Nested Step Function in a Step Function: Unknown Error: "...not authorized to create managed-rule"
Asked Answered
B

6

41

I have a Step Function (Parent) created in a SAM/CloudFormation template that, among other things, calls another Step Function (Child). I'm following the instructions on calling Child, from Parent, using the service integration pattern. But I'm getting an IAM-related (I think) error I can't resolve when deploying via the CLI. (The error manifests in the CLI output, so it never actually makes it into AWS. There have been plenty of prior deployments, so the changeset is just trying to modify the Step Function with this deployment.)

'arn:aws:iam::{Account-Number}:role/{Parent-Step-Function-Role-Name}' is not authorized to create managed-rule. (Service: AWSStepFunctions; Status Code: 400; Error Code: AccessDeniedException; Request ID: {Long-Id-Number})

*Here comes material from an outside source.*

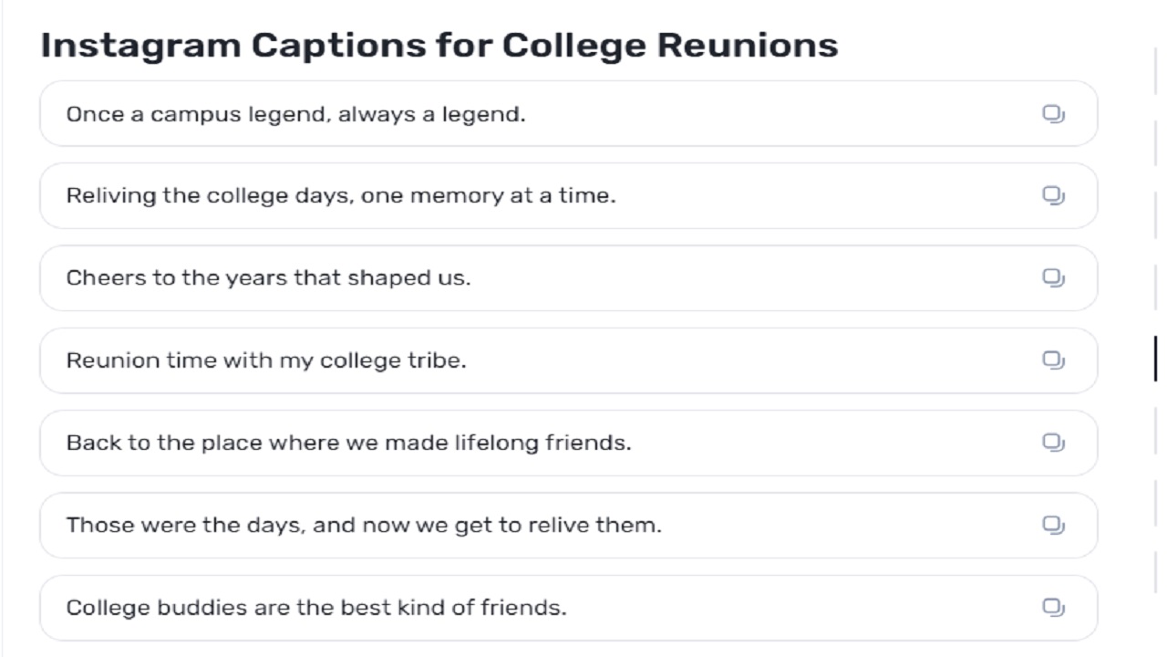This screenshot has height=657, width=1167.
Task: Copy the 'Reunion time with my college tribe' caption
Action: [x=1053, y=360]
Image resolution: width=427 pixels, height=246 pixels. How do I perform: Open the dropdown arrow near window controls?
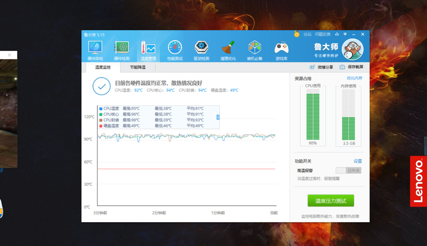[345, 34]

To get the synchronous behavior I want (Parent calls Child, waits for execution of Child to complete, then moves onto the next State) I use the suggestion (from the service integration pattern link above) to create a task (in my SAM template) that looks like the following:

...More States...

"Call Child State": {
  "Type": "Task",
  "Next": "The Next State",
  "Resource": "arn:aws:states:::states:startExecution.sync",
  "Parameters": {  
    "Input": {
      "comment": "Hello World!"
    },
    "StateMachineArn": "${ChildStepFunction}",
    "Name": "ChildExecutionFromParent"
  }
},

...More States...

I've defined the IAM-role for Parent as follows, making sure that it only has Lambda execution privileges for the Lambda functions in Parent, and, more applicably to the problem, has permission to StartExecution of Child. I followed the instructions in the link just below, that stated StartExecution was the only permission needed when using the service integration pattern.

https://docs.aws.amazon.com/step-functions/latest/dg/stepfunctions-iam.html

ParentStepFunctionRole:
  Type: AWS::IAM::Role
  Properties:
    AssumeRolePolicyDocument:
      Version: 2012-10-17
      Statement:
        -
          Effect: Allow
          Principal:
            Service:
              - !Sub states.${AWS::Region}.amazonaws.com
          Action: sts:AssumeRole
    Policies:
      -
        PolicyName: ChildStepFunctionExecution
        PolicyDocument:
          Version: 2012-10-17
          Statement:
            -
              Effect: Allow
              Action: states:StartExecution
              Resource: !Ref ChildStepFunction
            -
              Effect: Allow
              Action: lambda:InvokeFunction
              Resource:
                  - !GetAtt Function1.Arn
                  ...
                  - !GetAtt FunctionX.Arn

I've tried replacing the above State with a simple Pass State to make sure there were no other errors in the Step Function blocking the deployment, and it deployed fine. So I know it has to do with that State. (Also of note, when deploying with the Pass State for testing, I left the role as defined above, so, again, I know it's not a syntax error with the Policies that would be causing this. Obviously, that's not the same as perhaps having the wrong or missing policies.)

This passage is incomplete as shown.